Sur un coin de table…

Coin de tableAllez, ce sera 14, à moins que… Les heures qui ont précédé l’envoi de la tribune du Président de la République à la presse régionale témoigne d’un amateurisme et d’une impréparation sidérante. Comme l’a très bien dit ce matin Xavier Bertrand au micro d’Europe 1, Hollande a le vrait talent de transformer en plomb une idée en or !

 

L’affaire est symbolisée par un XXX. « Pour les renforcer (les régions), je propose donc de ramener leur nombre de 22 à XXX. »

XXX, trois petites croix qui témoignent, à 18h00 lundi dernier, que rien n’est calé. Il faudra attendre 20h37 pour que les XXX se transforment en 14. Deux heures et quelques durant lequel le Président a passé des coups de fil, ménagé la chèvre et le choux, passé de 12 à 15 puis à 13 avant de choisir 14, tenté de faire plaisir à tous ses copains pour en définitive quasiment tous les décevoir !

################

### CONSIGNE ÉCRITE 1
Pouvez-vous restituer, dans le texte sur la tribune présidentielle consacrée aux régions, la partie qui commence par les mots contenant « Coin de tableAllez, ce » et se termine par « les décevoir ! » ?
### CONSIGNE ÉCRITE 2
Répondez brièvement à ces questions sur le texte consacré à la tribune présidentielle :
(a) Sur quelle antenne Xavier Bertrand s'est-il exprimé ce matin-là ?
(b) À quelle heure, lundi dernier, les trois petites croix figuraient-elles encore dans la tribune ?
(c) À quelle heure les XXX se sont-ils transformés en 14 ?

### EXTRAIT DU LISTING
################

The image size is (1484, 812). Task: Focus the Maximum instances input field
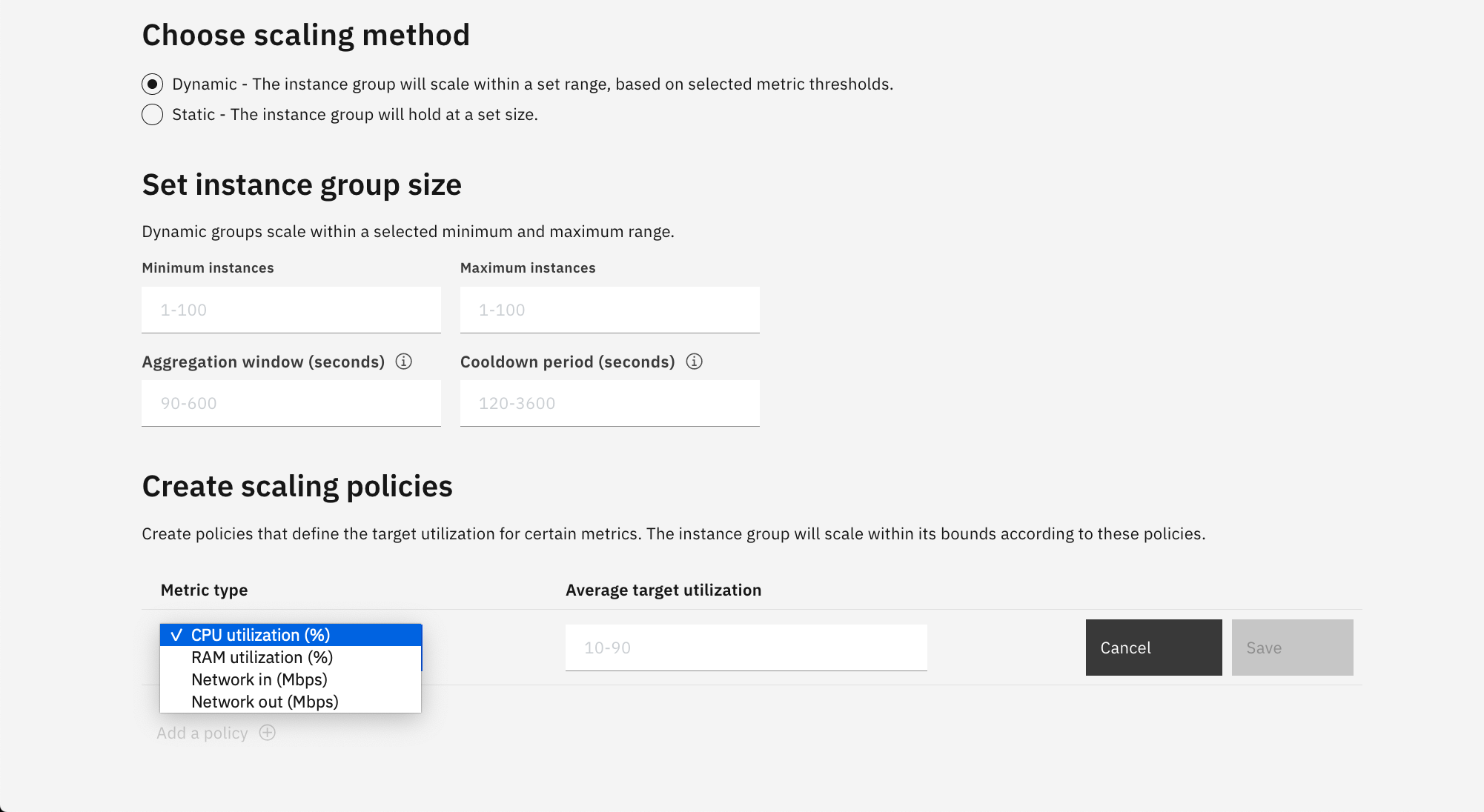(609, 310)
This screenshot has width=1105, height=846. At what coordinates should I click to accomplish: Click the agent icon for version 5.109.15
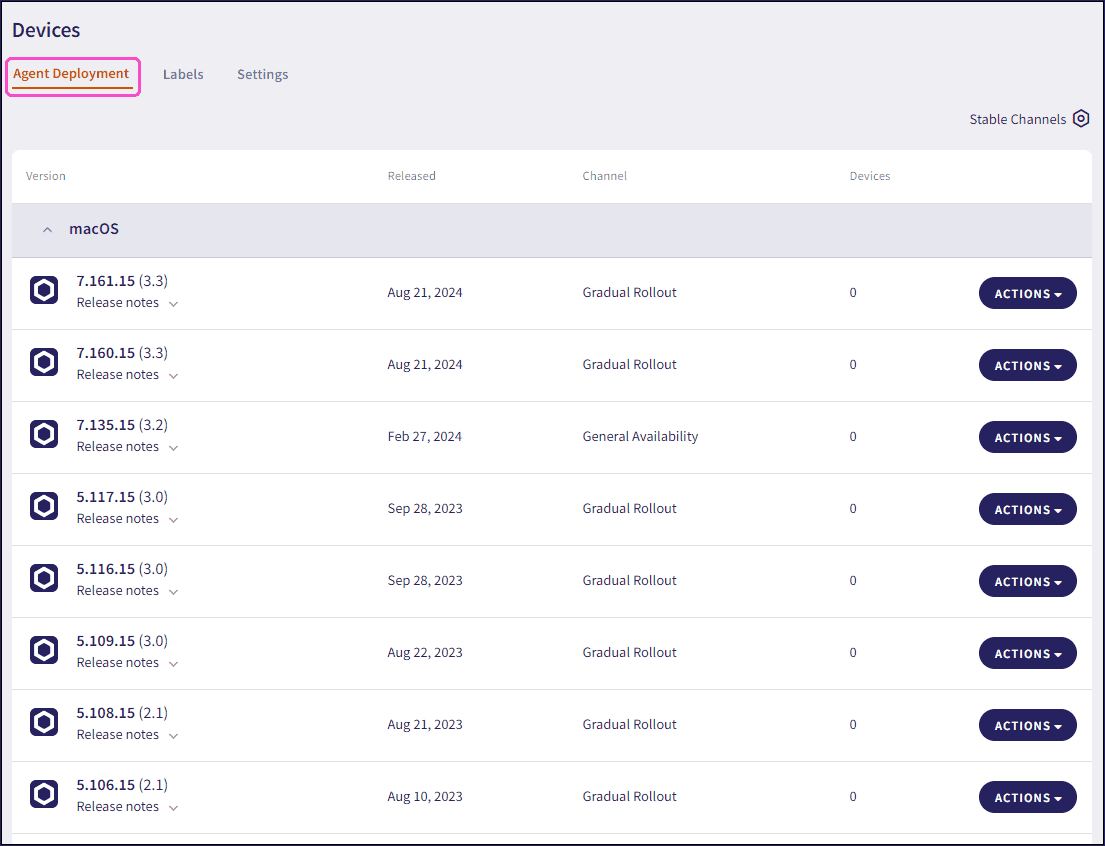pyautogui.click(x=44, y=650)
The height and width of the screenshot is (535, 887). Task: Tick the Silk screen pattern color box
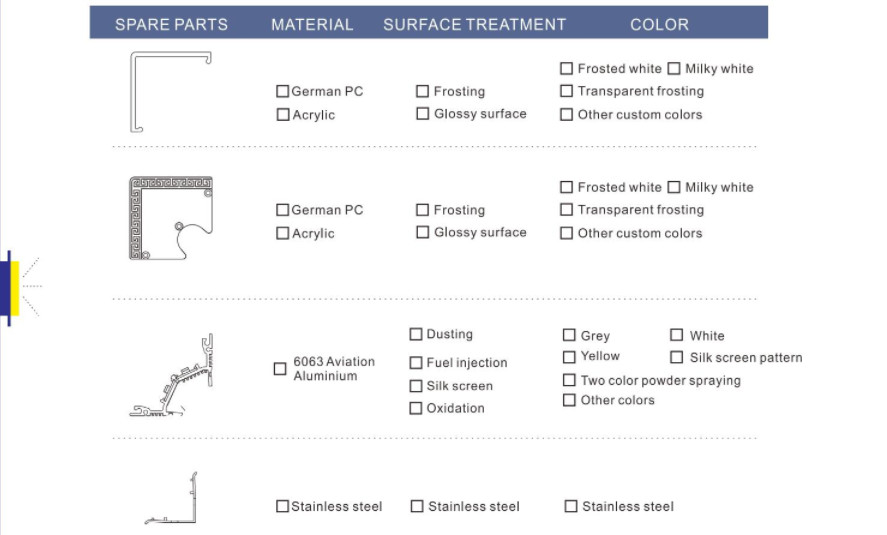point(677,357)
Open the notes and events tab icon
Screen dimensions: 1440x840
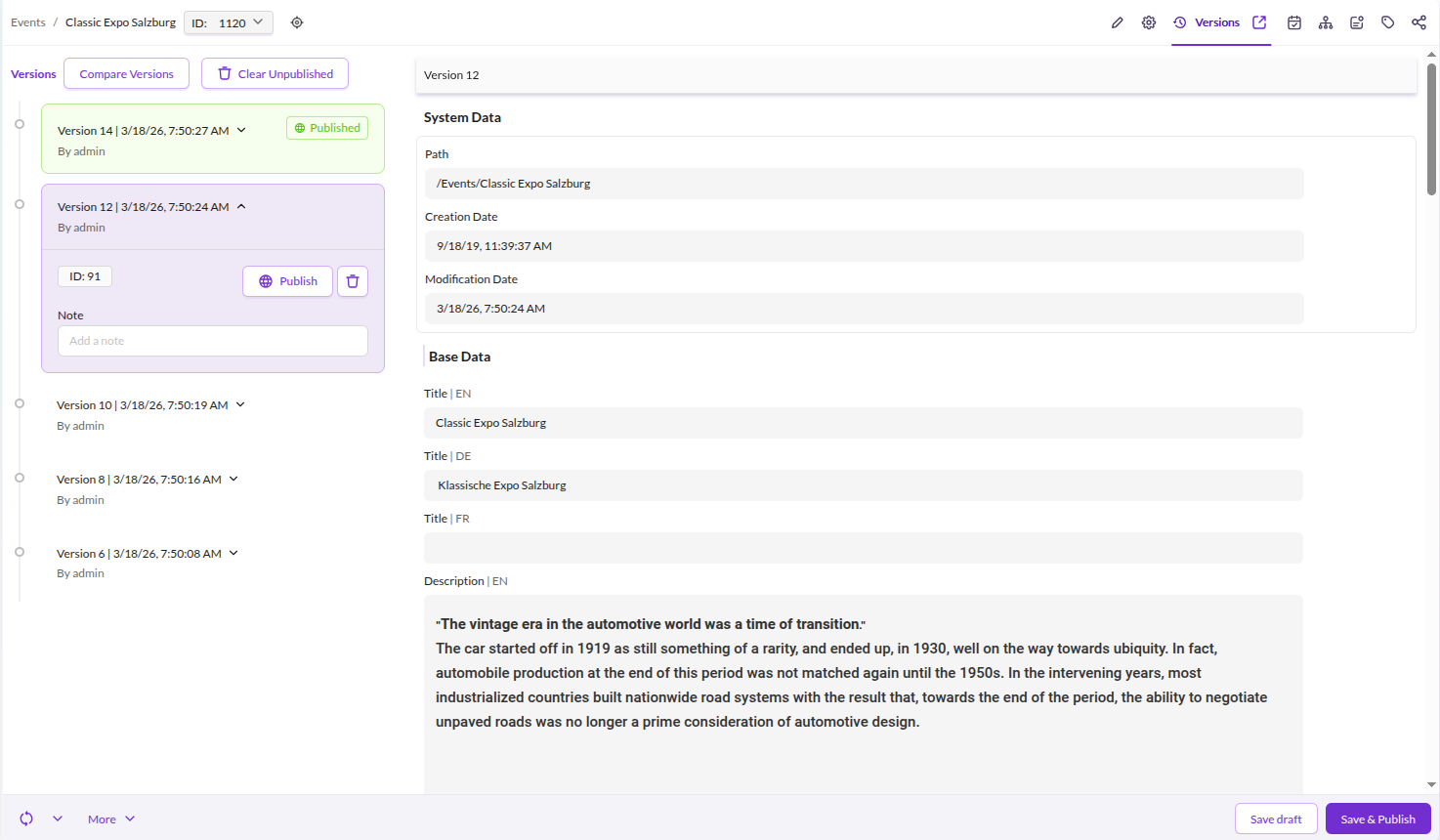click(x=1356, y=22)
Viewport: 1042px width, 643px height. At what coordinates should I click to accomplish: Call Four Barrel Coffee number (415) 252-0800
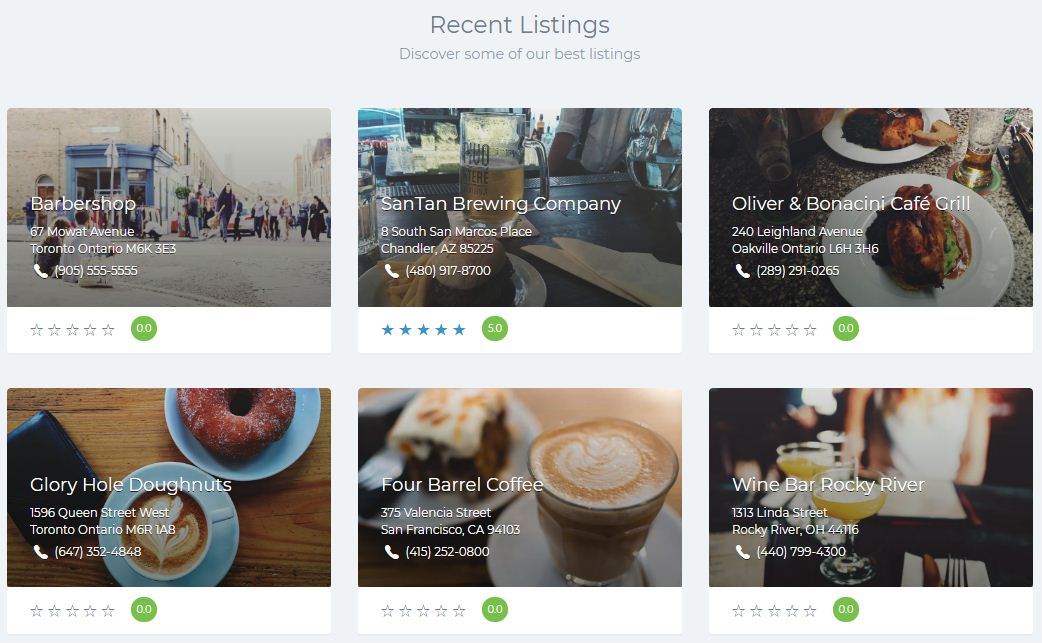click(x=447, y=552)
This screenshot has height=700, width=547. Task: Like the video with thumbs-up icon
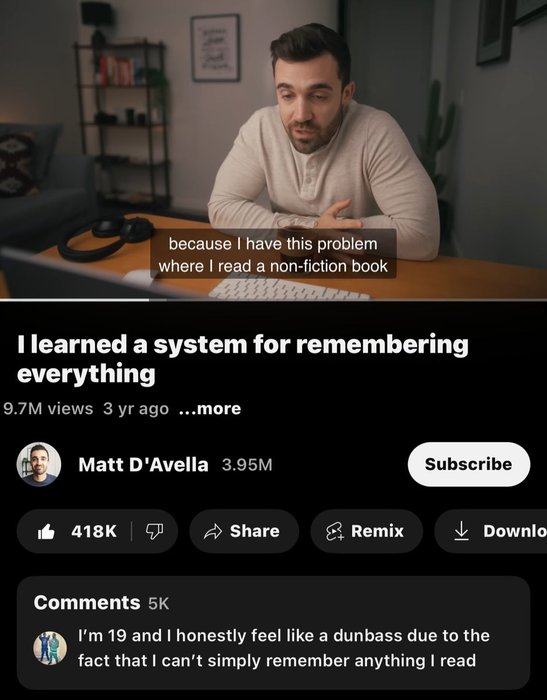[46, 531]
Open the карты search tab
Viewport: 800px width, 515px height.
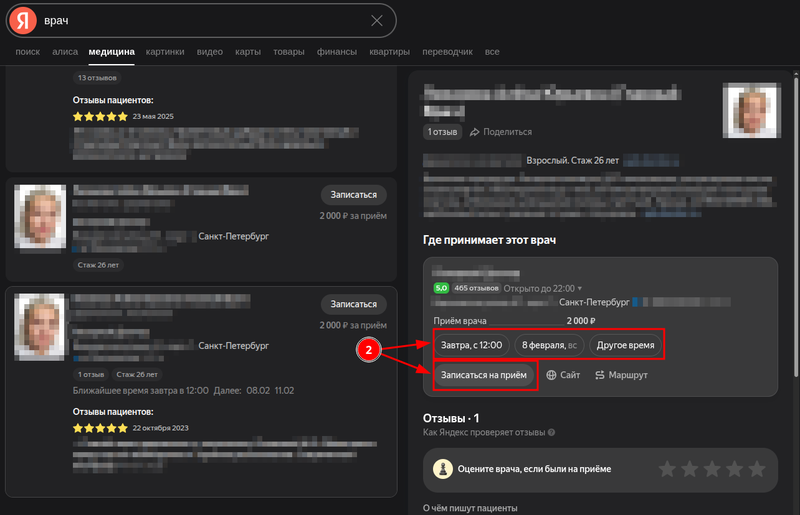point(248,52)
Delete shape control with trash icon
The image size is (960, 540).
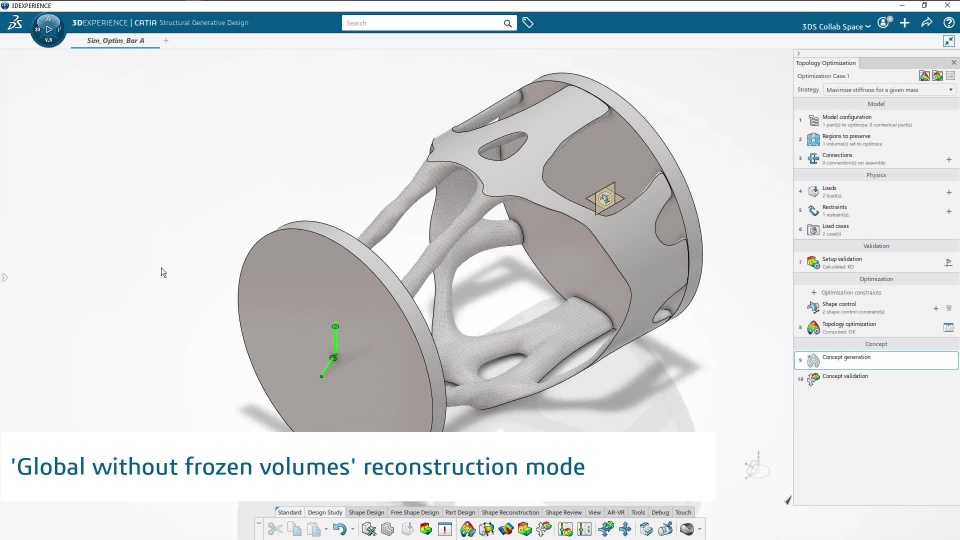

################

### RÉPONSE RÉDIGÉE 1
Coin de tableAllez, ce sera 14, à moins que… Les heures qui ont précédé l’envoi de la tribune du Président de la République à la presse régionale témoigne d’un amateurisme et d’une impréparation sidérante. Comme l’a très bien dit ce matin Xavier Bertrand au micro d’Europe 1, Hollande a le vrait talent de transformer en plomb une idée en or !

 

L’affaire est symbolisée par un XXX. « Pour les renforcer (les régions), je propose donc de ramener leur nombre de 22 à XXX. »

XXX, trois petites croix qui témoignent, à 18h00 lundi dernier, que rien n’est calé. Il faudra attendre 20h37 pour que les XXX se transforment en 14. Deux heures et quelques durant lequel le Président a passé des coups de fil, ménagé la chèvre et le choux, passé de 12 à 15 puis à 13 avant de choisir 14, tenté de faire plaisir à tous ses copains pour en définitive quasiment tous les décevoir !

### RÉPONSE RÉDIGÉE 2
(a) Au micro d'Europe 1.
(b) À 18h00.
(c) À 20h37.